The victory for the incumbent — the race was called immediately when polls closed at 9 p.m., and Gillibrand was claiming roughly 70 percent of the vote with nearly half of precincts reporting — may only intensify speculation about Gillibrand’s 2020 presidential ambitions, despite her pledge in a recent televised debate that she would serve all of her upcoming six-year term.
"We know this country is being taken in the wrong direction," Gillibrand said from the state Democratic Party celebration at the Sheraton Times Square, citing President Donald Trump's attacks on immigrants, the environment and the federal justice system. "But, tonight is different. Tonight we start to move forward again. Because we believe in right versus wrong, and we refuse to let what’s wrong win."
New York’s junior senator, who was first appointed to the seat in 2009, maintained a high profile throughout the fall. But on the trail — including stops in all 62 counties in the state, as well as in New Hampshire, Tennessee and Arizona — she set her sights more on Trump than on her opponent.
Gillibrand, 51, of Brunswick, spent relatively little of her campaign war chest in recent months. She ran no television ads for much of the campaign and had $10.6 million in cash on hand as of Oct. 17, according to Federal Election Commission filings.
Farley, also 51, raised $1.3 million over the course of her campaign and had less than $200,000 on hand, the filings show. The gap in name recognition was just as large, even in the last days of the race.

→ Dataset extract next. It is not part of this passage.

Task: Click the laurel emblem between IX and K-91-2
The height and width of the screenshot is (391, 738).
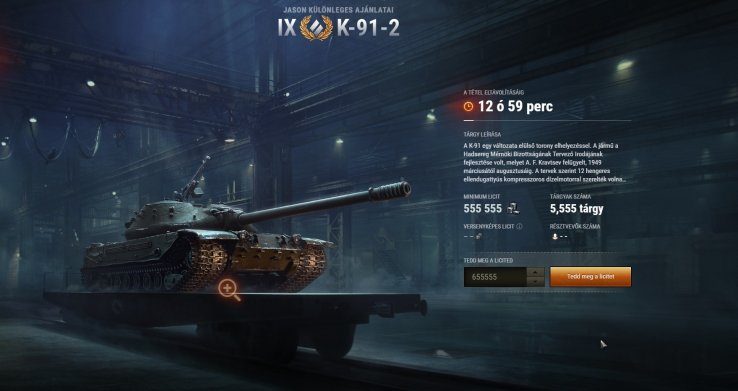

A Siena College Research Institute poll of likely voters, concluded on Nov. 1, had Gillibrand holding a 23 percentage point lead over Farley, with 86 percent of the respondents saying they didn’t know the challenger or had no opinion about her. Only 20 percent said the same of Gillibrand. Her favorable rating in the poll sat at 46 percent, one point higher than that of Democratic Gov. Andrew M. Cuomo.
Farley’s campaign centered on Gillibrand’s national political presence and the argument that it deprived New Yorkers of a dedicated representative in Washington. Farley, a former private equity firm partner and state GOP fundraiser, also cited her party affiliation and negotiating background in arguing that she could help improve the new GOP tax law by bringing the state a higher cap on state and local tax deductions.

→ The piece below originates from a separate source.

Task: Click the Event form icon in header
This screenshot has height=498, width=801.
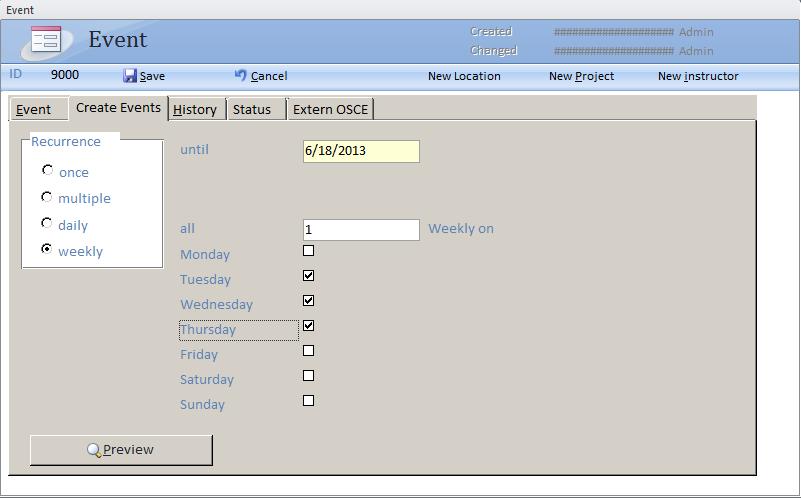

Gillibrand, a vocal backer of women’s rights who has shifted many of her positions leftward since her days as an upstate congresswoman, has cited her accomplishments, including pushing for the repeal of the “Don’t Ask, Don’t Tell” policy restricting openly gay military members and advocating for passage of the Zadroga Act, which enhanced benefits for sickened 9/11 first responders.
She also has become a leading voice for survivors of sexual assault and for increasing the number of women seeking elected office. Earlier this year, she went against many in her party in being among the first to call for the resignation of then-Sen. Al Franken (D-Minn.) after he was accused of misconduct against several women.